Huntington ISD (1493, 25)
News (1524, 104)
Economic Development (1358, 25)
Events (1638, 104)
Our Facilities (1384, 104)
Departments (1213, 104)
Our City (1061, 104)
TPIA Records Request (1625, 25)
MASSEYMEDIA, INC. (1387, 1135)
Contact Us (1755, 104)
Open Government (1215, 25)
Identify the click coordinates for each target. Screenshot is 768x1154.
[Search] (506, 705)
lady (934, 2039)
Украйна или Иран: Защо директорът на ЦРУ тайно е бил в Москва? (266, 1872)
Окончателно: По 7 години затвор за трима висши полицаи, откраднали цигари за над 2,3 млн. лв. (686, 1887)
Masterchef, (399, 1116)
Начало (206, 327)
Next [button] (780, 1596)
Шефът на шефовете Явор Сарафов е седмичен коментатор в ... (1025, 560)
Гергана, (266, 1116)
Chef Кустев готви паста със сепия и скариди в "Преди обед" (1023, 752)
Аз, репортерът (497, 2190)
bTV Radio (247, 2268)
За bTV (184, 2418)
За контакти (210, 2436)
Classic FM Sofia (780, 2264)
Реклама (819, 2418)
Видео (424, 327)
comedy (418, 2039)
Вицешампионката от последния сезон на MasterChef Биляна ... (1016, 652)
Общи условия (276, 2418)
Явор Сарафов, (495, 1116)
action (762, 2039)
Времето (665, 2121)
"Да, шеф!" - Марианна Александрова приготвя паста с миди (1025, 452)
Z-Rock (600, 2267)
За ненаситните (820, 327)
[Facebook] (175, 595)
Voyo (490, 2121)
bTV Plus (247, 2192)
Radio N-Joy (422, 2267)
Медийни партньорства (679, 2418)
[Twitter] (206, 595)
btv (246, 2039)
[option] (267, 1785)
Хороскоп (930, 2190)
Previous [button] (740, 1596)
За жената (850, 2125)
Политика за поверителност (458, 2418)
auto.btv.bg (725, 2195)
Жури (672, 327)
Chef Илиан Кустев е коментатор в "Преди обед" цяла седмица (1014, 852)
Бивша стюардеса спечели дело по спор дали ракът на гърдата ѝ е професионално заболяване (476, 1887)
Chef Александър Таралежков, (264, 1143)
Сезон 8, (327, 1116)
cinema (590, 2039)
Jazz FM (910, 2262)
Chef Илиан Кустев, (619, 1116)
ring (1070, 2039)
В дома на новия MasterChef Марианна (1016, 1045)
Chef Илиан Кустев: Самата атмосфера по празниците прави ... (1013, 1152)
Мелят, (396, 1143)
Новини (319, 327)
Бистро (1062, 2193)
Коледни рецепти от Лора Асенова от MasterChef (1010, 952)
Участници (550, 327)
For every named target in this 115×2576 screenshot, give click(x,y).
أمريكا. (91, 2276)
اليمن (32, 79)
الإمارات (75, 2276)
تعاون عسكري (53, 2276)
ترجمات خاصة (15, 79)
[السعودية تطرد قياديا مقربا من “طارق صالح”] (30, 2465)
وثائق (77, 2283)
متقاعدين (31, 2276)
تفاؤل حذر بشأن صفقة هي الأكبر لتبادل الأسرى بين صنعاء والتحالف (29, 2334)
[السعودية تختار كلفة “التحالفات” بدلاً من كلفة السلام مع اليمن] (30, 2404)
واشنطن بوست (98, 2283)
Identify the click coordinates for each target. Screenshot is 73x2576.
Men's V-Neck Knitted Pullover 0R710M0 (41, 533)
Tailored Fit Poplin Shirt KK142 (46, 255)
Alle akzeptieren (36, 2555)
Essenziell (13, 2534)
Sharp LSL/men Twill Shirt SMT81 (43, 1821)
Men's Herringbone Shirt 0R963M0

========================

* Exercise requirements *
The required output is every line above from the one with "За bTV (184, 2418)" down to the one with "Бистро (1062, 2193)", restated word for word, ends included.

* Exercise result *
За bTV (184, 2418)
За контакти (210, 2436)
Classic FM Sofia (780, 2264)
Реклама (819, 2418)
Видео (424, 327)
comedy (418, 2039)
Вицешампионката от последния сезон на MasterChef Биляна ... (1016, 652)
Общи условия (276, 2418)
Явор Сарафов, (495, 1116)
action (762, 2039)
Времето (665, 2121)
"Да, шеф!" - Марианна Александрова приготвя паста с миди (1025, 452)
Z-Rock (600, 2267)
За ненаситните (820, 327)
[Facebook] (175, 595)
Voyo (490, 2121)
bTV Plus (247, 2192)
Radio N-Joy (422, 2267)
Медийни партньорства (679, 2418)
[Twitter] (206, 595)
btv (246, 2039)
[option] (267, 1785)
Хороскоп (930, 2190)
Previous [button] (740, 1596)
За жената (850, 2125)
Политика за поверителност (458, 2418)
auto.btv.bg (725, 2195)
Жури (672, 327)
Chef Илиан Кустев е коментатор в "Преди обед" цяла седмица (1014, 852)
Бивша стюардеса спечели дело по спор дали ракът на гърдата ѝ е професионално заболяване (476, 1887)
Chef Александър Таралежков, (264, 1143)
Сезон 8, (327, 1116)
cinema (590, 2039)
Jazz FM (910, 2262)
Chef Илиан Кустев, (619, 1116)
ring (1070, 2039)
В дома на новия MasterChef Марианна (1016, 1045)
Chef Илиан Кустев: Самата атмосфера по празниците прави ... (1013, 1152)
Мелят, (396, 1143)
Новини (319, 327)
Бистро (1062, 2193)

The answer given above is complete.